One very interesting trend that emerges is bats, which have been implicated as the reservoir host for a variety of spillover viruses. Nipah and Hendra, for example, are confirmed to originate with bats. In his 2006 book China Syndrome, Karl Taro Greenfeld followed the trail of SARS to palm civets in southeastern China’s wild animal markets. But in Spillover, Quammen takes the reader through more recent evidence that palm civets were actually an amplifier or transitional host that enabled the virus to reach humans from bats. Although the reservoir for Ebola remains unconfirmed, virologists are looking at bats with great interest.
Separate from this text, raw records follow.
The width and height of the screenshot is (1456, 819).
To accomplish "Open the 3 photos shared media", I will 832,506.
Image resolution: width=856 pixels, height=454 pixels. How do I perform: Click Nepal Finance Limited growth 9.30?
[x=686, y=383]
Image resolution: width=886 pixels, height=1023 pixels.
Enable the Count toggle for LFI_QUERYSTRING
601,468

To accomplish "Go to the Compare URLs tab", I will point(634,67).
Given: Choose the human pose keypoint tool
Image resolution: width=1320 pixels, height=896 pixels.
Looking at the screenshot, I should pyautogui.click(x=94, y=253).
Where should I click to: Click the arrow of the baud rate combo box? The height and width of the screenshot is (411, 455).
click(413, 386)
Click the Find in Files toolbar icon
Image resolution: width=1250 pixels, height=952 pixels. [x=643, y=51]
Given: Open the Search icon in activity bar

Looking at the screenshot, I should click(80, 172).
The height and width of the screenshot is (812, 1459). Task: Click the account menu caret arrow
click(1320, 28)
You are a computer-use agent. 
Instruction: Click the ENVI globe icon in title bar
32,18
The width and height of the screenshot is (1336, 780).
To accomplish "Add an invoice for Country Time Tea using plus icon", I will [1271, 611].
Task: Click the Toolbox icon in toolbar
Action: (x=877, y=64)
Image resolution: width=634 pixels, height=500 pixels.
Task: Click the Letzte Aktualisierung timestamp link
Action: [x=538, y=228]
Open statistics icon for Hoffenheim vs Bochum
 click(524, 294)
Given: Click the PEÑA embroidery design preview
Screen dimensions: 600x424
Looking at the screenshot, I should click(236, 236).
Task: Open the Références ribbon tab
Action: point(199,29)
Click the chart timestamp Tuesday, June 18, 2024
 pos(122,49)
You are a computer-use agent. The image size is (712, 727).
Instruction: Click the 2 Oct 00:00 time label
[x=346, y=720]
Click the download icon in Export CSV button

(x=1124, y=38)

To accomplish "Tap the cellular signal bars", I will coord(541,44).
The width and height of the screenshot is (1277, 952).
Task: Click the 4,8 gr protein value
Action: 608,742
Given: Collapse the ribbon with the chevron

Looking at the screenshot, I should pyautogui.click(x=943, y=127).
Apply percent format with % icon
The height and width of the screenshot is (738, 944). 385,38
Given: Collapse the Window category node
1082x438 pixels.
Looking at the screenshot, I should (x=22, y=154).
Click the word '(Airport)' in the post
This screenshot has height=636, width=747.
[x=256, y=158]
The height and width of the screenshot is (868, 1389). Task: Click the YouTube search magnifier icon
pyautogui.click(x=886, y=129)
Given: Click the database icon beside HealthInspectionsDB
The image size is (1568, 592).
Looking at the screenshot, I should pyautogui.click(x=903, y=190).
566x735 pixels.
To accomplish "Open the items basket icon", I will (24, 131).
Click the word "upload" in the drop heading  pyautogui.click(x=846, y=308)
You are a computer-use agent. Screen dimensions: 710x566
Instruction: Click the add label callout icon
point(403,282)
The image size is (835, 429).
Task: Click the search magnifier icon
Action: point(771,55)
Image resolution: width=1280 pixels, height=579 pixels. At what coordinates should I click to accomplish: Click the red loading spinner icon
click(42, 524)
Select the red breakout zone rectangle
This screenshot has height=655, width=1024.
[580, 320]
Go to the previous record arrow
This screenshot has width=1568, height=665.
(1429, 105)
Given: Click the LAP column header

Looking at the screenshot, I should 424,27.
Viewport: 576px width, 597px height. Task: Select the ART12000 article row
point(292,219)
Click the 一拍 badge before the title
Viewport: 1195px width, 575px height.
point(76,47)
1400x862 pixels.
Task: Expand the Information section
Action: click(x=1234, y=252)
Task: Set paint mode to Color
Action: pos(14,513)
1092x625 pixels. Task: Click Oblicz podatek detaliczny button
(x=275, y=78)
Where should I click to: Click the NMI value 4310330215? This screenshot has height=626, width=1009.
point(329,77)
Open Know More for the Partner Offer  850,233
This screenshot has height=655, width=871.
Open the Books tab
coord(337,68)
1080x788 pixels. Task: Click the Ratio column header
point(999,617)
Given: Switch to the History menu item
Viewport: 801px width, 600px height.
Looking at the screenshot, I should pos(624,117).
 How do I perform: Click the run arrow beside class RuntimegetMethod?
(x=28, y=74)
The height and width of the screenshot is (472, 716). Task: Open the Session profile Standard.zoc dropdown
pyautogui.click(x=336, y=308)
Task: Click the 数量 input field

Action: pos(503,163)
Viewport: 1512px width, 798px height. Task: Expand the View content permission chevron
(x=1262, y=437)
Unfortunately, Quammen’s reporting reveals that the significance of bats in all this is still poorly understood. It could just be that there are so many bats; at 1116 species, they account for one quarter of all mammal varieties. The fact that they live in large roosts conducive to spreading the virus within their communities, combined with their mobility and range could also be significant. But until bat immunology is better understood, the answer to why so many spillover events seem to originate with bats cannot be more than speculative.

I also found the section on HIV/AIDS particularly interesting because most of the books I have read on the subject focus on the cultural history, specifically the impact on the gay community. None of those books have tended to look further back than the Canadian flight attendant who become known as Patient Zero in a study that focused on a North American outbreak cluster in the early 1980s. Quammen’s interest is more epidemiological, and the story of HIV is particularly fascinating because the science suggests that the spillover event took place much earlier than one might have expected—perhaps as early as 1908. However, this section does get a bit bogged down with a long, imaginative tangent where Quammen uses the little available evidence to extrapolate a narrative sequence about a hunter who ultimately brings HIV out of the forest. The true Patient Zero for HIV will never be known, and while Quammen’s imagining isn’t implausible based on the available evidence, it nevertheless feels out of place in this otherwise very factual book.

Spillover is on the long side—the print edition comes in at nearly 600 pages—and a bit technical at times, but if you’re only going to read one book about epidemics, this one combines multiple outbreaks into a single volume, highlights trends and commonalties, and provides a good basic understanding of  the relationship between virology, ecology, and epidemiology. The chapter on Lyme disease is particularly apt in its illustration of how important the ecosystem is to prevalence of a disease. If you’re not up for the full volume, Quammen has published Ebola and The Chimp and the River, both short extracts from this larger book focusing on Ebola and HIV respectively. If, like me, information is your coping mechanism of choice at the moment, you’ll emerge from Spillover with a much better contextual understanding of our current situation, armed with many of the essential concepts for understanding the virology and epidemiology underpinning the ongoing public health conversation that will be dominating our discourse for the foreseeable future.